Lost. If there is one word to describe me right now it would be LOST. I am not really sure where my emotional state is, I am not really sure where my next place of residence will be, and I am not really moving forward in my relationship with God. I just feel like I’m being forced to move forward when all I want to do it sit still, listen, wait, and try to regain the closeness I had with the Lord a month ago before I try to move forward. 

I knew I wanted to go to Project Searchlight while I was still on the field, simply to see my squad mates again. However, after being home I simply didn’t want to go; I needed to go. My expectations for Project Searchlight were to get all these answers to the questions I’ve been asking God and to get a stepping stone to land on now that I’m home. All these things did not necessarily happen, but I found the necessary steps to take to get those things. 

Project Searchlight has given me, if nothing else, HOPE. Hope for a future in ministry, hope for a relationship with God that will transform my life even more than it has, hope for all this craziness I am feeling to eventually just become a part of me and to help push me forward in the Kingdom of God. 
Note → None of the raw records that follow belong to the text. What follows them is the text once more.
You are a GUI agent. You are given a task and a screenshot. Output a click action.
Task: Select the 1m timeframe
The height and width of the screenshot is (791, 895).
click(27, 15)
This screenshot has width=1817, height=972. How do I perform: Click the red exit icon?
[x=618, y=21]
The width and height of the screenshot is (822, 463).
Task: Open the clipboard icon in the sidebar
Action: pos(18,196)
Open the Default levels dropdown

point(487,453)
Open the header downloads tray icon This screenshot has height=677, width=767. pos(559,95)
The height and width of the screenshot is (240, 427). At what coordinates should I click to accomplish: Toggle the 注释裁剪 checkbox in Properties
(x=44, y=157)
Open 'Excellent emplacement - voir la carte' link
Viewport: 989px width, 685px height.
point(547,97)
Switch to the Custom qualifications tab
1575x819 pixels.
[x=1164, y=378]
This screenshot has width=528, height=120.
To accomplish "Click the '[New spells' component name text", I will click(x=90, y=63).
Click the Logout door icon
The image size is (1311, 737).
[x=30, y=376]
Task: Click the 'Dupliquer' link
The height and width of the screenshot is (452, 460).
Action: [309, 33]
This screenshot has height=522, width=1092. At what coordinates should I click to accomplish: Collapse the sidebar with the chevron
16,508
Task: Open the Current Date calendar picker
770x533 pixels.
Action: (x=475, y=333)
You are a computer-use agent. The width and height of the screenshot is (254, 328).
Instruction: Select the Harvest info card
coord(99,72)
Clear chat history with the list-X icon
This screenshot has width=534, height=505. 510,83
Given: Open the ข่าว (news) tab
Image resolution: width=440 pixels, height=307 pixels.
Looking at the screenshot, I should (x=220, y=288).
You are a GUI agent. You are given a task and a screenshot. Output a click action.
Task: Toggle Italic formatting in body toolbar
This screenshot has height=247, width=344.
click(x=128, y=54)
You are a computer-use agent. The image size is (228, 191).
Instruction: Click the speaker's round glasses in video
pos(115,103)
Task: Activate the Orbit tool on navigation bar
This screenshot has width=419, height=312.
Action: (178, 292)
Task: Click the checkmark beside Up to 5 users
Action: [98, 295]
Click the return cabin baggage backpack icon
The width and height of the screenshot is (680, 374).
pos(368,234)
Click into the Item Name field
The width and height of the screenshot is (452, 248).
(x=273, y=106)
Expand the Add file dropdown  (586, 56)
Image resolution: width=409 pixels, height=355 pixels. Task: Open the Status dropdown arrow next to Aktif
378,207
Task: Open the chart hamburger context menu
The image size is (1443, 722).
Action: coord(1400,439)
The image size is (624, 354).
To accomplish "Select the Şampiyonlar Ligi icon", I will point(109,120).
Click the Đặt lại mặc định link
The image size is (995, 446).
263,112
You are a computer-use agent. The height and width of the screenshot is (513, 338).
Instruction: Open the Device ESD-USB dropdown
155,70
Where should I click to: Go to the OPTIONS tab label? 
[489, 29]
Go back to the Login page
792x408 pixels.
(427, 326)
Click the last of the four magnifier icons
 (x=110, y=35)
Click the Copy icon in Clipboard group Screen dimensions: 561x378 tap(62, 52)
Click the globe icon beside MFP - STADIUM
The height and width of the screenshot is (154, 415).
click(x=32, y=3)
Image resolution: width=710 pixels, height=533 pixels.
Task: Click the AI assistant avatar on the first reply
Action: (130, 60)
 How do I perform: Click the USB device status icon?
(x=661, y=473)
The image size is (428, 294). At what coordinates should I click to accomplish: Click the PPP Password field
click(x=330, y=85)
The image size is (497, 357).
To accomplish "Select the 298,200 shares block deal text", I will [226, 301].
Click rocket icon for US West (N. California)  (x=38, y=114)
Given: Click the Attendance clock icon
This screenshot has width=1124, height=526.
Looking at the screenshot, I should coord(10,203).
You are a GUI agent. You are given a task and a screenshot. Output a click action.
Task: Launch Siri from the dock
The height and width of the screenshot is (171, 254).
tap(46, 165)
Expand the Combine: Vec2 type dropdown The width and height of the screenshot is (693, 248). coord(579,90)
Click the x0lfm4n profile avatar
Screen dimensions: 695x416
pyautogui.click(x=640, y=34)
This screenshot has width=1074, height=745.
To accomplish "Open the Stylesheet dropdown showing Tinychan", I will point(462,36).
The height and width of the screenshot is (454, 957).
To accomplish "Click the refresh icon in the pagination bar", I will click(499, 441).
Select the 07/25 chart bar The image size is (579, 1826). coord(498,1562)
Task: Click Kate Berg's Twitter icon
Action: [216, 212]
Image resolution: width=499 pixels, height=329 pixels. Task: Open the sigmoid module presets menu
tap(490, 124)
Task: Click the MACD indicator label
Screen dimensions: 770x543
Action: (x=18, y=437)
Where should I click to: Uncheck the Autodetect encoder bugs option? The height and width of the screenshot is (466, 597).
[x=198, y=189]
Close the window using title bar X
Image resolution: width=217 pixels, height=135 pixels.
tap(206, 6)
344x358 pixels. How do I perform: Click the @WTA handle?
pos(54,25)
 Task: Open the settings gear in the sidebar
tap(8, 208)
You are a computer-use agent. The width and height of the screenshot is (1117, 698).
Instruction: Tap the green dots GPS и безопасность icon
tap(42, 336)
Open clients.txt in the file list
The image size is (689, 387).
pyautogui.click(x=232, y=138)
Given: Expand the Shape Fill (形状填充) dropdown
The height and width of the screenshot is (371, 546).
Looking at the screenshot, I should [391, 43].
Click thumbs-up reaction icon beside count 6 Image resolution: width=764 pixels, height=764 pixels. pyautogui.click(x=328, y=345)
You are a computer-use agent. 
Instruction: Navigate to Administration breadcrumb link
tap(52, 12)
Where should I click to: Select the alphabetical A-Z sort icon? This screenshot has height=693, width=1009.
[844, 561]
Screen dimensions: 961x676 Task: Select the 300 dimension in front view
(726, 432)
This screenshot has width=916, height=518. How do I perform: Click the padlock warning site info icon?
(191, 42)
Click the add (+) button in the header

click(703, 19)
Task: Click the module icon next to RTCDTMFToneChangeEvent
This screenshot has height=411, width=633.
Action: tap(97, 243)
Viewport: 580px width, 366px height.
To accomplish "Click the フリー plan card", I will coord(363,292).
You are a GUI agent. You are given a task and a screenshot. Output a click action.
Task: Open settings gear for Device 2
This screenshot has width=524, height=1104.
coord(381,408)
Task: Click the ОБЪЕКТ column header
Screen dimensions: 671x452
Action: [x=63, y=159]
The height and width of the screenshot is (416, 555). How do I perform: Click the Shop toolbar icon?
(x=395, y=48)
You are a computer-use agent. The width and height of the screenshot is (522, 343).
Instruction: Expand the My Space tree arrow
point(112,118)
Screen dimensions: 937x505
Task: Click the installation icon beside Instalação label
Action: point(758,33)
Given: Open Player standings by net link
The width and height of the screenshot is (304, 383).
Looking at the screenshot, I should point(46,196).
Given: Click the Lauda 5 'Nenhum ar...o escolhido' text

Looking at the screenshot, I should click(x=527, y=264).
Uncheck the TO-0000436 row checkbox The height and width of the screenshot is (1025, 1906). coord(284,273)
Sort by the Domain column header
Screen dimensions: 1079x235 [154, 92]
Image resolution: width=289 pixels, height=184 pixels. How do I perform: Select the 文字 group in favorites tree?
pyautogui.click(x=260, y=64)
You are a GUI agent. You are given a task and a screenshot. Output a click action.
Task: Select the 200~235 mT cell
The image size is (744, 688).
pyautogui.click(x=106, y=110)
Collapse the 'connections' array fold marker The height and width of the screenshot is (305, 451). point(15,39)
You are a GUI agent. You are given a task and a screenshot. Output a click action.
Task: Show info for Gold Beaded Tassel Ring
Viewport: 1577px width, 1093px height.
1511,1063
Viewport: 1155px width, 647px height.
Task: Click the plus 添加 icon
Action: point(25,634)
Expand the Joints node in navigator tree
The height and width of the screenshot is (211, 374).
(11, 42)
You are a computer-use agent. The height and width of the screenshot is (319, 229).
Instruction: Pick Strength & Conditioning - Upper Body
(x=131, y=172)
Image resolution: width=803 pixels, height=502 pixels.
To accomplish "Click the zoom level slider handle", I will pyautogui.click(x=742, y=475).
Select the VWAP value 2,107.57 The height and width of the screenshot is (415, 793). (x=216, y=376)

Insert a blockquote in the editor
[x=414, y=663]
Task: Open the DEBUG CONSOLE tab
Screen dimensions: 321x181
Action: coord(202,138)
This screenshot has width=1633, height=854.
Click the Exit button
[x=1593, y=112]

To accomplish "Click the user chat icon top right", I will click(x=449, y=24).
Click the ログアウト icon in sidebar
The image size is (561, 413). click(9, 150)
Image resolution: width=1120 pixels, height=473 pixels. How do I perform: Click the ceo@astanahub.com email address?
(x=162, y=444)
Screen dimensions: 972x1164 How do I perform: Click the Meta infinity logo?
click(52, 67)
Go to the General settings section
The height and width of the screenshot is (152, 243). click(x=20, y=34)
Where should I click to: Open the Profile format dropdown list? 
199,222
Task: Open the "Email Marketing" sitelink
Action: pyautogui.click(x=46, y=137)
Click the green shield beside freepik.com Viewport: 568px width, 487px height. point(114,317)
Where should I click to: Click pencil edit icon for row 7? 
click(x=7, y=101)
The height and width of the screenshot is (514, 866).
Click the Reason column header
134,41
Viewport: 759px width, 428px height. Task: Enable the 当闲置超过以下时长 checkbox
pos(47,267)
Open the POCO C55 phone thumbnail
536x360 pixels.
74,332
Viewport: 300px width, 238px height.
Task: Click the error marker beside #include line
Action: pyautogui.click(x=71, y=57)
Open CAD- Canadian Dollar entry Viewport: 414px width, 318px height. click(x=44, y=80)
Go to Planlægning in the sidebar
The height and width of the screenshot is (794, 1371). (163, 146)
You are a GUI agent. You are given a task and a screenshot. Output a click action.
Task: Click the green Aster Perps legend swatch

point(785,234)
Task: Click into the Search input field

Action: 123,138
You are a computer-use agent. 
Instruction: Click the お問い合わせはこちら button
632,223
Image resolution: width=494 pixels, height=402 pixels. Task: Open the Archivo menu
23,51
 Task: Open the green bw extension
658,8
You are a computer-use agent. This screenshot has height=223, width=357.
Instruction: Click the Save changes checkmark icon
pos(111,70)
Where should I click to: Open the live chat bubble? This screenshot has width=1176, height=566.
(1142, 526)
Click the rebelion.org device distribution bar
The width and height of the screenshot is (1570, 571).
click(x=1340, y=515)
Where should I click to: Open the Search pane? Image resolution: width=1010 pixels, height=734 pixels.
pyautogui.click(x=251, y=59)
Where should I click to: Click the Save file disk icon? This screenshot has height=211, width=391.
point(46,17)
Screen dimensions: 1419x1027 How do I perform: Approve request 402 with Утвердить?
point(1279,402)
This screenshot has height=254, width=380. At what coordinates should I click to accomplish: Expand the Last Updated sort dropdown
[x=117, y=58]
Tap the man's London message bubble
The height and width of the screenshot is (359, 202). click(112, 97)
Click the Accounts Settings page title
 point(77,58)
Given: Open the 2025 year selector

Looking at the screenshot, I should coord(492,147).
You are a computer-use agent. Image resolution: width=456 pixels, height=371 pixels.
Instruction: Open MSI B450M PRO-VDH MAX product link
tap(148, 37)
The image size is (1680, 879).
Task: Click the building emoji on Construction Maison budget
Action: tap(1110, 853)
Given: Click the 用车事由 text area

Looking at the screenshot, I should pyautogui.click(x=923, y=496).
Project Searchlight has been refreshing in many ways. It is nice to be able to be asked questions other than ‘what is your favorite country.’ It is refreshing to be among my squad family again. It is life bringing to get guidance and discipleship again from former squad leaders and mentors. Project searchlight brings hope, guidance, clarity, restoration, healing, freedom, and a fresh start and perspective on how to move forward after this thing we call the Race. 

We are all searching for something. We are all searching for that thing that makes us feel like we are needed or have purpose. We are all searching for the light at the end of the tunnel. That light is Jesus. So come…search for and find the light that God wants you to shine to the world. Project Searchlight.